S&P said around 69% of survey respondents reported a rise in their ​input costs in April, up from 48% in the month before.

“A rapid acceleration of input cost ​inflation was seen across the UK construction sector in April. Aside from the post-pandemic surge in input prices from early-2021 to mid-2022, the latest rise in purchasing costs was the steepest in three decades of data collection,” ​said Tim Moore, economics director at S&P Global Market Intelligence.

The Bank of England is closely ​monitoring measures of input prices and prices charged by companies as it tries to gauge whether the inflation ‌impact from ⁠the war will last long enough to require increases in borrowing costs.

Businesses reported the most widespread delays in shipping times since December 2022, S&P said, as vessels were largely unable to pass through the Strait of Hormuz.

The conflict in the Middle East also hit new orders, which ​declined at the sharpest ​rate since last November.

The ⁠pace of job-shedding also accelerated in April, with the employment index at its lowest since December, as firms cited less work and higher payroll ​costs.

Companies’ optimism about the coming 12 months dropped too.

The construction PMI ​showed civil engineering ⁠and residential house-building were the biggest drag on activity, while commercial building contracted less severely.

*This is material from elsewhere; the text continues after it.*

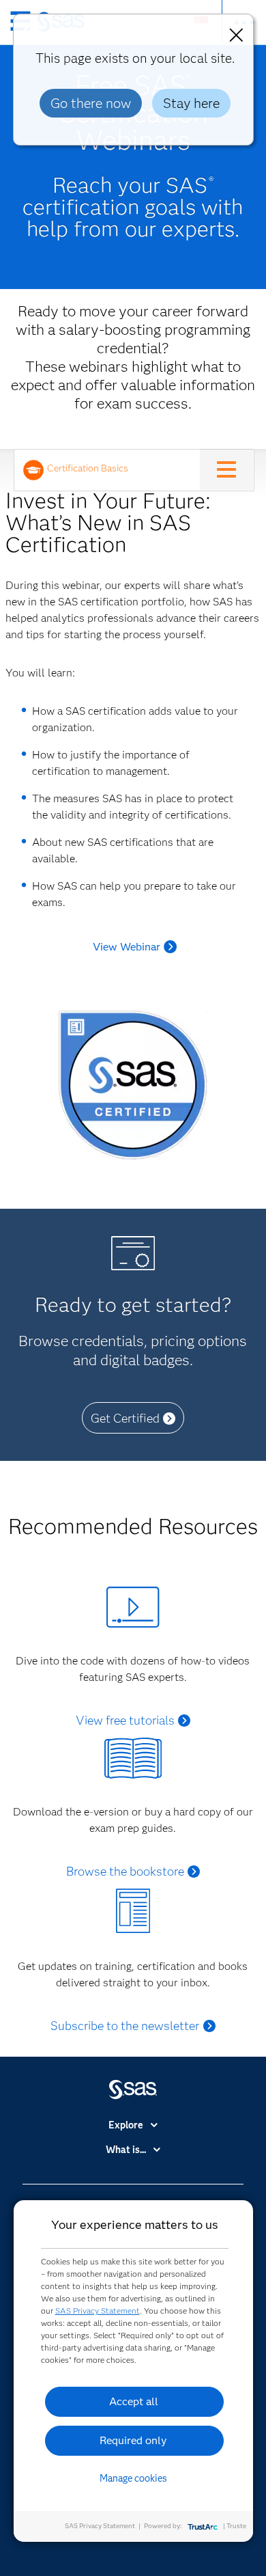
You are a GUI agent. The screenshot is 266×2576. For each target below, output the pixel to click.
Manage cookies (133, 2478)
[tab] (109, 470)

The wider all-sector PMI, which includes previously released services and manufacturing figures, rose to 51.5 from March’s 49.9, reflecting stronger services ⁠performance.A ​separate survey from the Royal Institution of Chartered Surveyors, published ​earlier on Thursday, showed construction activity in the three months to March was the weakest since the three months to June ​2020, when the COVID-19 pandemic partially closed building sites.